We all need a mental break once in a while. The accumulation of twenty-first-century deadline pressures, technological distractions and information overload is enough to compromise anyone’s neural circuitry. For therapy, I slip into the woods to restore my connection with the natural world, opening myself up to nature’s unexpected surprises. The reward is priceless whether I’m alone or with friends, but my buddy James Lambert, a guide with Katala Outdoors, convinced me that the ultimate outdoor experience is hunting squirrels with a dog.

We had plans to hunt with James’s father, Jim, but unfortunately Thunder, their mountain cur, was nursing an injury. So, James and I headed out to the lovely, picturesque community of Alarka, nestled in western North Carolina’s Great Smoky Mountains, to talk hunting with Jim, an expert who’s won numerous squirrel-dog competitions with James.

On the front porch of Jim’s ranch-style home, shrouded in the mist that gave the Smokies its name, an adorable terrier with a white coat nudges my leg.

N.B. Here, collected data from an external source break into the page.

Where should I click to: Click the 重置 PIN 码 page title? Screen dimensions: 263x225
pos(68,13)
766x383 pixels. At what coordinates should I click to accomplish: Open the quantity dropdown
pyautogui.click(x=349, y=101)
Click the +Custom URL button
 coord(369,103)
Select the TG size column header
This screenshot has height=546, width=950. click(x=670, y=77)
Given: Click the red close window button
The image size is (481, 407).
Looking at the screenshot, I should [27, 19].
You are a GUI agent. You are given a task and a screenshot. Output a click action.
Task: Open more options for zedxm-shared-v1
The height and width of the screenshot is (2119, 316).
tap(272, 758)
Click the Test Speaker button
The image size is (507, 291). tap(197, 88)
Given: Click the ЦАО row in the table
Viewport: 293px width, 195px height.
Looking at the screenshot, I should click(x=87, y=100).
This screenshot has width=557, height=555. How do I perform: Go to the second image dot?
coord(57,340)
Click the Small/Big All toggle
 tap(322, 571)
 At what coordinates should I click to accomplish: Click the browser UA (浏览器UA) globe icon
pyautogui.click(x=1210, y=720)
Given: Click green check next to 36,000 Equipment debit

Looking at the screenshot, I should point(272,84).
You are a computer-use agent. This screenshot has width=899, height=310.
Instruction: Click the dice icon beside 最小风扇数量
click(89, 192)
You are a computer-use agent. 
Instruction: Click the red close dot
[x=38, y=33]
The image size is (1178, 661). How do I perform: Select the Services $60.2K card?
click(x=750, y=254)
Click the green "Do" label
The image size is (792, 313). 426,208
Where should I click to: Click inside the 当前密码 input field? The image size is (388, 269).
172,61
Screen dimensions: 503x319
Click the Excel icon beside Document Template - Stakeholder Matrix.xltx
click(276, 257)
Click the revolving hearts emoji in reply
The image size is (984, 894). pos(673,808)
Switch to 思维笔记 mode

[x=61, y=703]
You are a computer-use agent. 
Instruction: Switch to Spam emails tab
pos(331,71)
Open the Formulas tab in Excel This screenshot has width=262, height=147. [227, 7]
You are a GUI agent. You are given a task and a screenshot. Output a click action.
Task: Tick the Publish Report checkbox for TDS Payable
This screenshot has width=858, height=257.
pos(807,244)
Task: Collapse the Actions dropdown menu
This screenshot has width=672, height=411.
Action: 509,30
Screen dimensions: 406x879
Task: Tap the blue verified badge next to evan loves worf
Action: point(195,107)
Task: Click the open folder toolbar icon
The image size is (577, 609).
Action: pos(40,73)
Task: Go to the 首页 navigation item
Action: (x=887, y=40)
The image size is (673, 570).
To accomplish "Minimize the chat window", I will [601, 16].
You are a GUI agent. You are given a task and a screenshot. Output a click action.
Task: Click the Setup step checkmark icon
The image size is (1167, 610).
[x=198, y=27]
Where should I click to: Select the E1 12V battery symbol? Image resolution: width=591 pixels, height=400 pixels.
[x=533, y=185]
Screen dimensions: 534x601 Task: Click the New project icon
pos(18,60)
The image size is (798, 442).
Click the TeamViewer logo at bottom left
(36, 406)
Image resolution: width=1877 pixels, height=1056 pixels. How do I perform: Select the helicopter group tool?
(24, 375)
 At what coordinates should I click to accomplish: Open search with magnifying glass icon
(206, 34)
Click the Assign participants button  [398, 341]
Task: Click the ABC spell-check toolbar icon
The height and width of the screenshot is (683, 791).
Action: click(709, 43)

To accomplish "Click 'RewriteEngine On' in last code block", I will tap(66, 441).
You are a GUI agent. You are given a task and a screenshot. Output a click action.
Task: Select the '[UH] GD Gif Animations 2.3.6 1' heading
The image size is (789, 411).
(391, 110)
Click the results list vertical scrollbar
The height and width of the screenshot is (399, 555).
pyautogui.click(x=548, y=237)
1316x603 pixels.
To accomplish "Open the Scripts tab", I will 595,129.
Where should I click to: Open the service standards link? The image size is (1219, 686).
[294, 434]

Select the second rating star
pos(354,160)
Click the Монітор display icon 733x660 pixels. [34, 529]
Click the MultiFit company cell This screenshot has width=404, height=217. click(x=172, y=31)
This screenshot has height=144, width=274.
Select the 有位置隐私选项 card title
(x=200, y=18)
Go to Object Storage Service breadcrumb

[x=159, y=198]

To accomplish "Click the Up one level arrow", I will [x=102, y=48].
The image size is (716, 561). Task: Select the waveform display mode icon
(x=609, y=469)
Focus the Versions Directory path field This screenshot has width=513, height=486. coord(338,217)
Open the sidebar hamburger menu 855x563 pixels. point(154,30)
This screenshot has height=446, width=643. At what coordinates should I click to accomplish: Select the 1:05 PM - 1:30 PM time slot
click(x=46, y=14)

“That’s Cricket,” Jim says. “She’s a pet now, but she used to hunt with us.”

Cricket is a feist breed—a petite, athletic dog known for hunting squirrels, racoons and opossums. Feists pursue game by chasing their prey into trees and barking repeatedly to alert the hunter of their location. Jim recalls a crisp fall day roaming the woods with his grandfather and a feist who led them to a treed squirrel.

“I shot my first squirrel with my grandfather’s 12-gauge. It was the most exciting thing I had done. And I’ve still got that shotgun, so I can pass it down.”

The squirrels that Jim and his grandfather bagged usually wound up on the dinner table. The opossums and racoons they shot put money in the bank.

“You could get 3 to 5 dollars per possum hide,” Jim explains with a disarming smile. “Coon hides would bring 15 to 20 dollars. We’d skin ‘em, put ‘em in a bread bag and throw ‘em in the deep freezer. That’s how our buyer wanted them.”

The father-son duo entered their first squirrel-dog competition when James was sixteen years old. The rules for these tournaments are complex and detailed, but the objective is to determine which dog can tree squirrels the quickest. Competitors pay an entry fee, and the tournaments begin with the dogs and their handlers separating into groups of three (casts) who compete for ninety minutes. Points are assigned for first, second and third place for each treeing round. Through multiple hunts and a process of elimination, an overall winner is determined. The dogs wear GPS collars for tracking purposes, and it’s important to mark your truck on the map before the hunt in case you get turned around in the woods.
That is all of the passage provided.